A morte de 10 presos na Cadeia Pública de Itapajé, a 130 quilômetros de
Fortaleza, é uma resposta à chacina que vitimou 14 pessoas no último
sábado (27) na periferia de Fortaleza. A análise é do presidente do
Conselho Penitenciário do Ceará (Copen), o advogado Cláudio Justa.
De acordo com ele, os dois eventos envolvem as facções criminosas
Guardiões do Estado (GDE) e Comando Vermelho, que estão em conflito
aberto, em que a primeira busca a conquista de territórios do tráfico de
drogas na capital cearense.
“A chacina do bairro Cajazeiras foi o
ápice de um processo que envolve outras ações. O GDE é local, não tem
vinculação nacional, então tende a buscar a expansão na base da força.

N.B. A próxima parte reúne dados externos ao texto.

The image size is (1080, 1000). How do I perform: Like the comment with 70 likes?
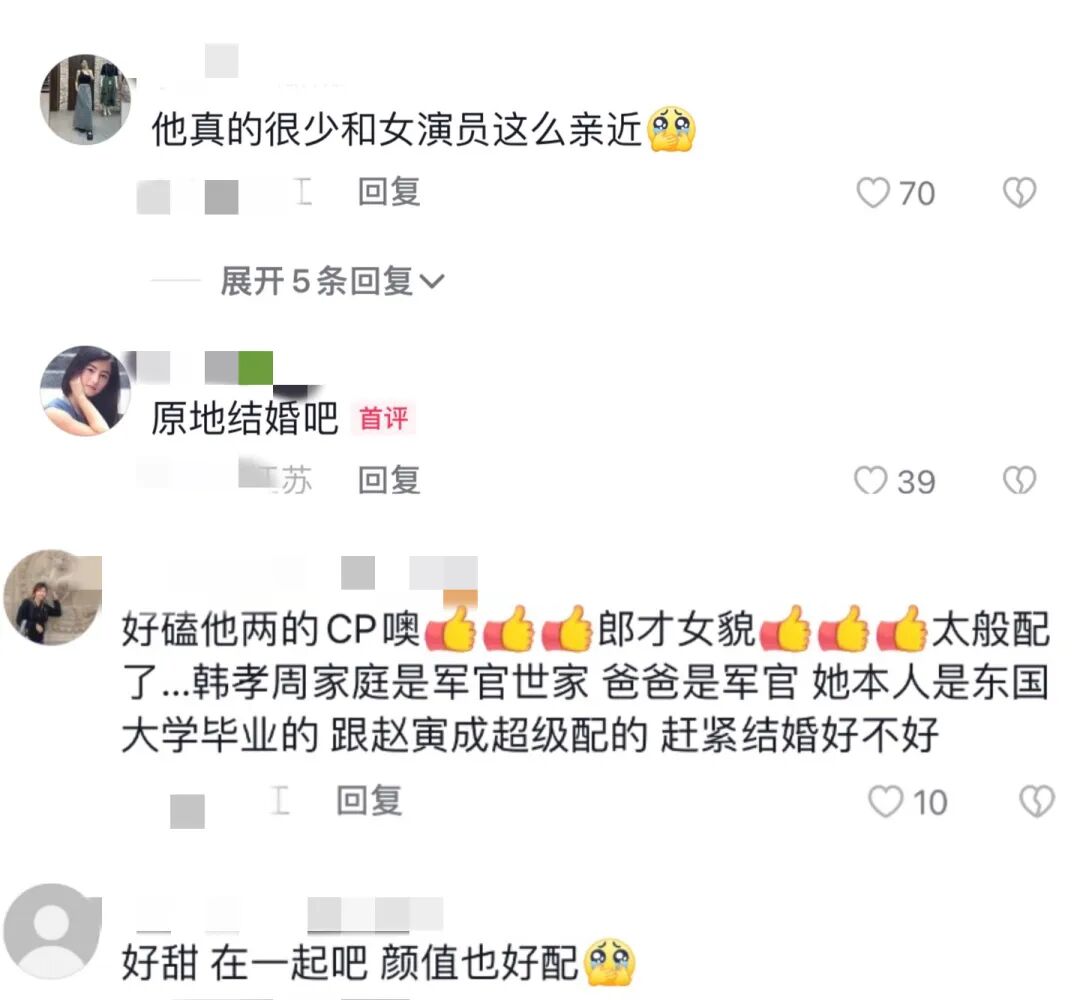point(873,192)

Por isso, faz atos de terror para amedrontar e afugentar”, descreve,
referindo-se ao ataque de sábado promovido por homens armados, que
atiraram contra as pessoas que estavam numa festa chamada Forró do Gago.
O
assassinato dos 10 internos hoje, conforme ele, é a resposta do Comando
Vermelho à chacina e demonstra a vulnerabilidade do sistema
penitenciário. “Essa ação no presídio é reflexo do conflito instaurado
nas ruas, mas não está sistêmico no estado porque houve a separação das
facções nas unidades penitenciárias. No entanto, nas cadeias públicas,
elas ficam no mesmo local. Existe uma deficiência tanto predial como de
agentes penitenciários, que não conseguem fazer frente a esse tipo de
conflito.”
Segundo Justa, a Secretaria da Justiça do Ceará
(Sejus) deverá promover nova separação dos grupos rivais, desta vez
remanejando internos para outras unidades. A secretaria disse em nota
que a situação da cadeia pública foi estabilizada por agentes
penitenciários e por policiais do município.